You can make up to 6 poppers this way, but I've found 4 gives better results on the bacon.

Ingredients:
- 2 jalapeños
- 4 pitted dried dates
- 1lb fresh chorizo
- 2 slices of bacon
- 1 fresh chicken breast (really only about 1/4 of one)
- salt
- red pepper flakes
- 4 toothpicks

Instructions:
1. Put the chorizo in zone 2 of a metal tray, flattening to form a patty that goes across the whole tray and is up to 1/2" thick.
2. Place the tray on the top shelf and start the program. We'll prep the rest of the ingredients while the chorizo is cooking.
3. Cut the peppers in half lengthwise, leaving the back/stems on to help hold in the filling. Remove and discard the seeds.
4. Cut the dates in half lengthwise. Line the inside of the jalapeños with dates, sticky side touching the jalapeño. Press down on the skin of the dates so it doesn't take up much space in the pepper.
5. Cut the bacon in half.

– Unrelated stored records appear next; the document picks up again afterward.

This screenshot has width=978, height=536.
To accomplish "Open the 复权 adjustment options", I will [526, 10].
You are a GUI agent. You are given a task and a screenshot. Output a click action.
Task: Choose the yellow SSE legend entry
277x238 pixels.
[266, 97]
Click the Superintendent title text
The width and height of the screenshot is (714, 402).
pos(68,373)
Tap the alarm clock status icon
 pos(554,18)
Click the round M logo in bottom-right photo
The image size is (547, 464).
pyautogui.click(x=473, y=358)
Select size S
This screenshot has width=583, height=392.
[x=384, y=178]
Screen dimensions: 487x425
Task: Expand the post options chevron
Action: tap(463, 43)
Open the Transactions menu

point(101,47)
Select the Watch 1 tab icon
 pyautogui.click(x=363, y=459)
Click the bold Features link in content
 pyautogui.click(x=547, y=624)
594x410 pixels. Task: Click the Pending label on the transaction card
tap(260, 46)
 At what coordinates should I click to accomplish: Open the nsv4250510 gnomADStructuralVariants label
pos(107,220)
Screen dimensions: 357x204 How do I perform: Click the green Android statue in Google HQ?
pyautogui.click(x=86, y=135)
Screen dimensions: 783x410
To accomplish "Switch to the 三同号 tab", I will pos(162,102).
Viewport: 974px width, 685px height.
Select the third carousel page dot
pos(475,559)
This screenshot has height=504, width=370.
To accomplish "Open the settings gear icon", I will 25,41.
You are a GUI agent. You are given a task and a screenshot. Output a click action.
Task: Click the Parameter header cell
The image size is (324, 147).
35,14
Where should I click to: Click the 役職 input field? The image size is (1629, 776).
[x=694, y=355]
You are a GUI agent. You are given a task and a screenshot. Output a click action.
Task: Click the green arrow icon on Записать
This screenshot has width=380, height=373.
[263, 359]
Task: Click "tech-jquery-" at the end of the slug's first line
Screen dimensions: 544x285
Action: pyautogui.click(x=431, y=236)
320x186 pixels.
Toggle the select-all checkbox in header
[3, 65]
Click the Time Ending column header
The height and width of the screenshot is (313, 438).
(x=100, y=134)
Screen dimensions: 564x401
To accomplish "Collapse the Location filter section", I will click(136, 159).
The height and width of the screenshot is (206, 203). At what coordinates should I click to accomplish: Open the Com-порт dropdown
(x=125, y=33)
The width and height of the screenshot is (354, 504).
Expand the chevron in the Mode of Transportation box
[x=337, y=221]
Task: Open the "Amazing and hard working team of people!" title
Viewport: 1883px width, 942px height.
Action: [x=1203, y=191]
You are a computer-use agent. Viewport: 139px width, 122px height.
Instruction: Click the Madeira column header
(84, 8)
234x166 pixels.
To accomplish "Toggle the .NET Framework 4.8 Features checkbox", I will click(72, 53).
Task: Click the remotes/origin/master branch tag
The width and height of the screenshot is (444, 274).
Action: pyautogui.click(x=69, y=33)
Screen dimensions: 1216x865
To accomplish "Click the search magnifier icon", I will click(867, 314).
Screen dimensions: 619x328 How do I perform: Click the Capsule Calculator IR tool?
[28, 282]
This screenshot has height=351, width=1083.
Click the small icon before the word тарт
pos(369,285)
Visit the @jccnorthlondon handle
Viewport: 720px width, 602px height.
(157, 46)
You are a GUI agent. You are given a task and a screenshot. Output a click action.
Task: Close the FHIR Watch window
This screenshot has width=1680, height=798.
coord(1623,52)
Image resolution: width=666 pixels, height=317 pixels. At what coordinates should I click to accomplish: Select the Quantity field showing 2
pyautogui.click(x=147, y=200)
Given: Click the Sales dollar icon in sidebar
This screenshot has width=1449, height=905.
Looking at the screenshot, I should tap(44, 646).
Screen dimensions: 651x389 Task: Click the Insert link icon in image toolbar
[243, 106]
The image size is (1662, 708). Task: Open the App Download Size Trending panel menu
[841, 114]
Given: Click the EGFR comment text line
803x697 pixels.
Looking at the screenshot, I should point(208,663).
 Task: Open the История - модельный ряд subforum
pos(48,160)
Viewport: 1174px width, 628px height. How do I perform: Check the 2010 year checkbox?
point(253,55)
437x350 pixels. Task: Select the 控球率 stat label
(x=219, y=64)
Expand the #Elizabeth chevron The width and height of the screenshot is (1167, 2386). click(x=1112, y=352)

I prefer to use the less fatty side of center cut bacon for the poppers, but it's up to you.
6. Cut the chicken breast, against the grain, into 4 slightly less than jalapeño-sized thin slices, about 1/4" thick.
7. Wait for the chorizo to finish.
8. Drain the fat from the chorizo and mix it and break it apart so it is in crumbles.
9. Put a spoonful of chorizo in each jalapeño, on top of the date.
10. Place a slice of chicken over the chorizo on each jalapeño.
11. Season the chicken with salt and red pepper flakes. Unless your chorizo is really salty, then you probably don't want salt.
12. Wrap each jalapeño with a half slice of bacon and place a toothpick through the popper/bacon so that it won't come off the pepper. The bacon's job is to hold it all together so wrap it tightly.
13. Place the 4 poppers in zone 2 of a cool metal tray, spaced about 1" apart.
14. Put the tray on the top shelf and you're done!

I like to put these on a rack or on some paper towel to remove a bit of the bacon grease after they're done. They should be served once they are cool enough to eat. Ideally within a few minutes.